Oorspronkelijk ging het om typische situaties waarbij één iemand een ander probeerde te overtuigen in een één-op-één context, maar intussen weten we dat die principes vaak ook hun subtiel effect kennen in massacommunicatie zoals bij reclame. Dit zijn op een rijtje de zes principes die Cialdini beschrijft:
- Liking: Mensen worden makkelijker overtuigd als ze van de ander houden, bijvoorbeeld omdat ze een verbondenheid voelen met die persoon.
- Reciprocity: Mensen worden makkelijker overtuigd als ze het gevoel hebben dat ze ook iets terugkrijgen. Geef je alvast een cadeautje, zoals een extra korting, dan happen ze sneller toe.
- Social Proof: Mensen worden makkelijker overtuigd door iets waarvan ze geloven dat anderen het ook goed vinden. Suggereer je dat veel anderen je product kopen, dan stimuleert dat verkoop.
- Consistency: Mensen willen niet te wispelturig zijn en volgen eerdere (publiek) geuite opinies of gedragingen. Kun je ze herinneren aan hun eigen merktrouw, dan kan dat verdere trouw stimuleren.
-Authority: Mensen zijn geneigd om overtuigd te worden door iemand die ze als expert beschouwen. Als tandartsen het echt aanraden, dan zullen ze die tandpasta wel overwegen.
-Scarcity: Mensen willen wat maar beperkt beschikbaar is. Misschien willen ze uniek zijn of willen ze gewoon niet dat hun vrije consumptie wordt beperkt.

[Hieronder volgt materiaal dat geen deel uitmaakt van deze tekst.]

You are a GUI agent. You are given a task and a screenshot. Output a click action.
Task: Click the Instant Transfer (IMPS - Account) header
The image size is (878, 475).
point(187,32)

In veel reclame en andere marketingcommunicatie zie je deze mechanismen terugkomen. Als er een talking head in een reclame zit bijvoorbeeld, dan is die ofwel van het type waar we collectief in het beoogde segment van zouden houden of een type dat we collectief wel wat expertise toedichten. Niet dat de consument dan massaal de winkel zal plunderen voor het geadverteerde goed, maar het helpt wel.
Social proof
Als het om echt strategisch inzicht gaat, dan wordt social proof toch veruit het meest gebruikt op dit moment. Het principe is eenvoudig. Hoe meer iets gesteund lijkt te worden door anderen, des te groter de kans dat we het ook zullen overwegen. We vinden dit op vele plekken terug.
Review websites staan vol social proof voor of tegen producten of diensten. Tellertjes bij online krantenartikelen houden bij hoe vaak een artikel al werd gedeeld. Om iemands professionaliteit in te schatten, kijken we naar het aantal LinkedIn-contacten en op Twitter schatten we via het aantal volgers of gedeelde volgers hoe interessant het zou zijn om een account te volgen.
Als een YouTube-campagne viraal gaat en dus al veel views heeft gehaald, wordt de kans meteen groter dat anderen het ook willen zien en delen. Als een Facebook post veel likes en commentaren heeft, gaan we er wellicht meer aandacht aan besteden.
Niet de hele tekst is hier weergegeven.